*REQUIRED WORK*
From the records, report how many lines hold the word "Partager", with the number as the sole reply.

*** Begin section ***

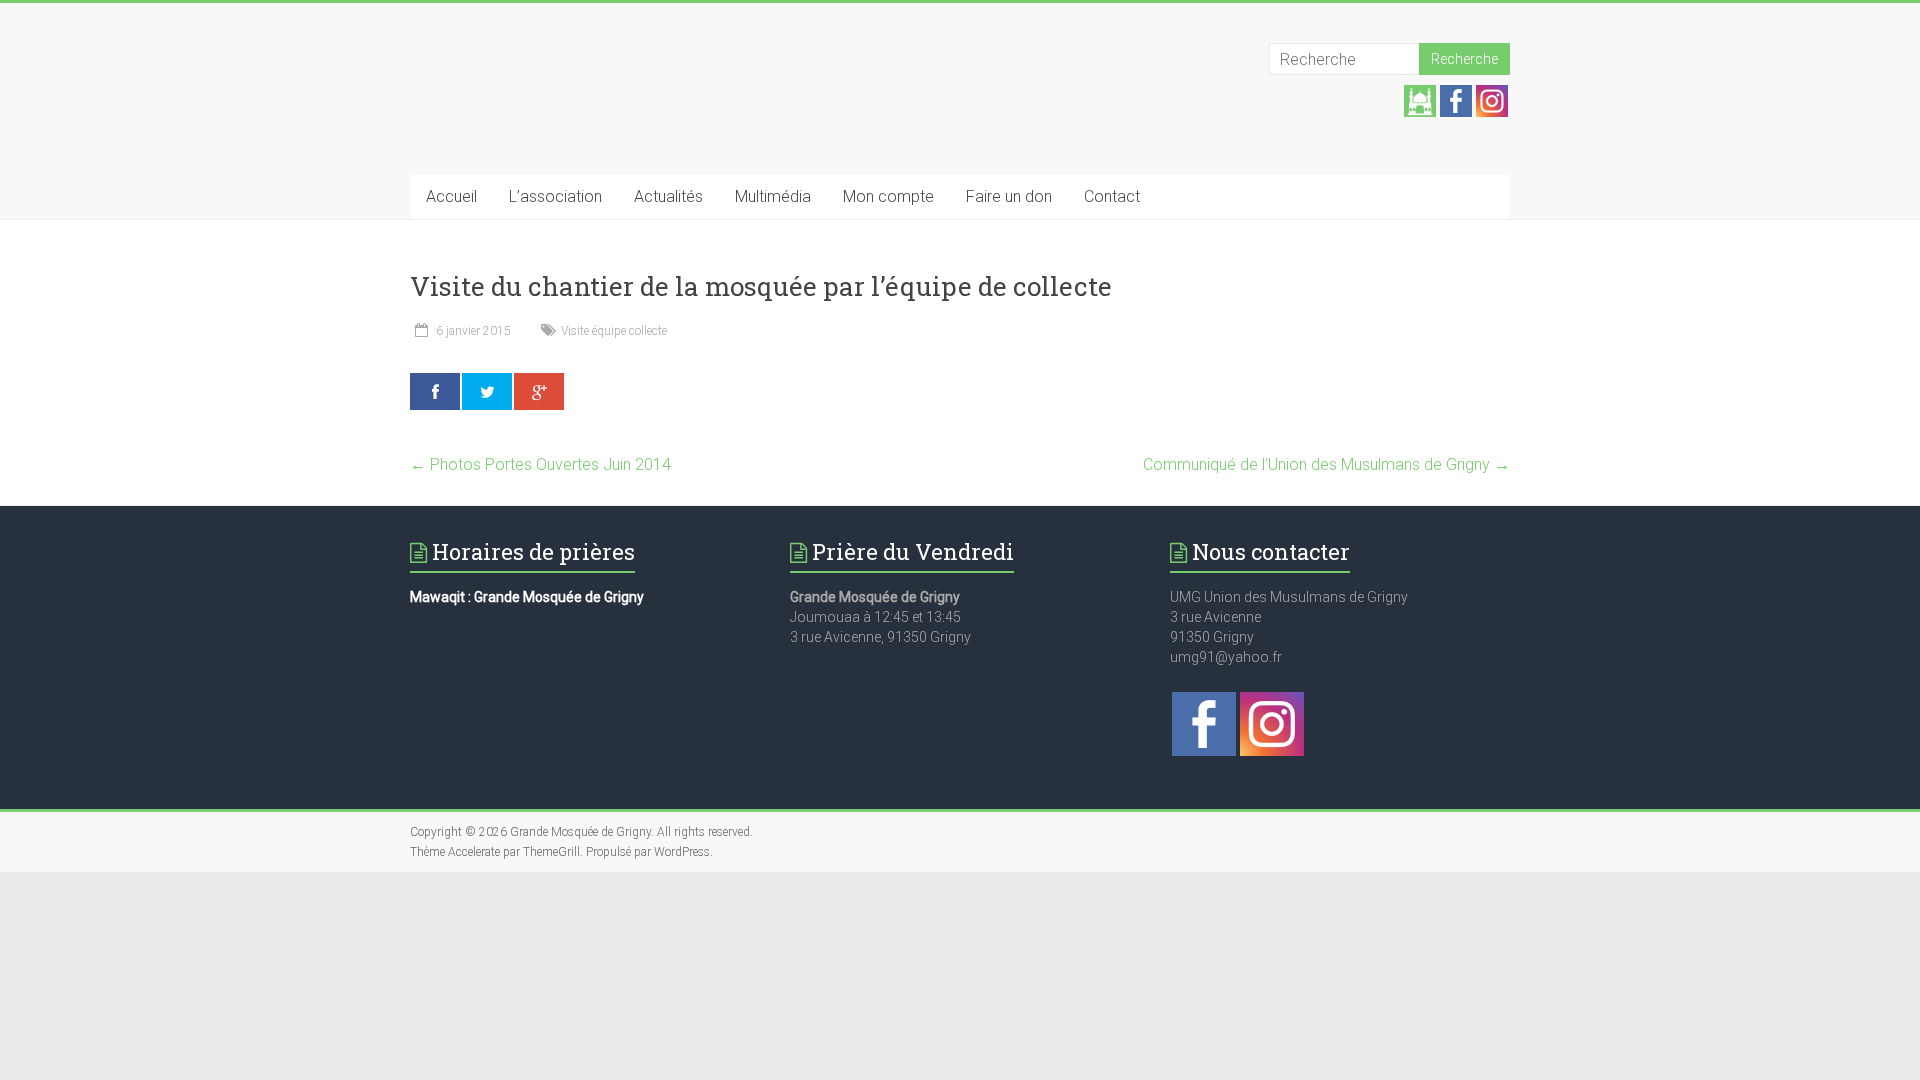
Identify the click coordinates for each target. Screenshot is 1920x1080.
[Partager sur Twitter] (487, 391)
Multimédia (773, 196)
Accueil (451, 196)
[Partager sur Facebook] (435, 391)
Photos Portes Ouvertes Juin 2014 (540, 464)
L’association (555, 196)
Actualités (668, 196)
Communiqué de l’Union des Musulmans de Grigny (1326, 464)
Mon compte (888, 196)
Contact (1112, 196)
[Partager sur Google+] (539, 391)
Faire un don (1009, 196)
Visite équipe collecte (614, 331)
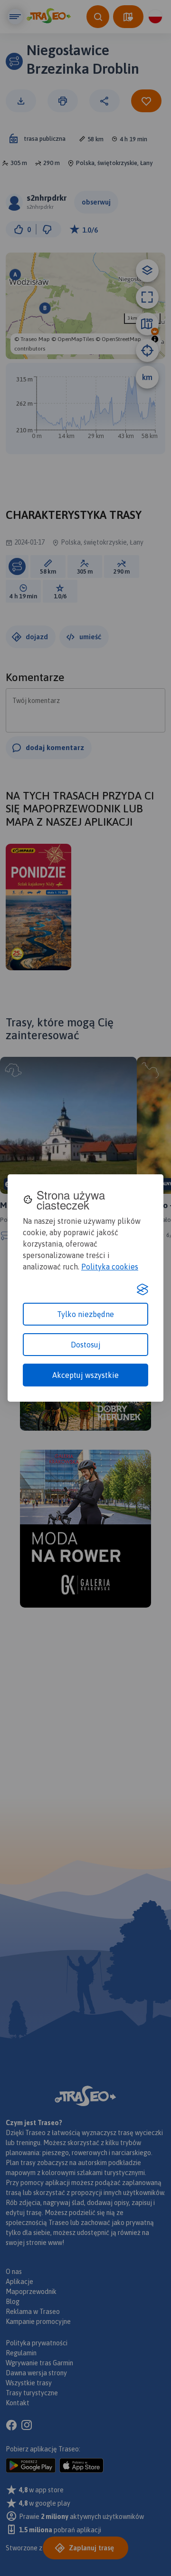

*** End section ***

*FINISHED TASK*
3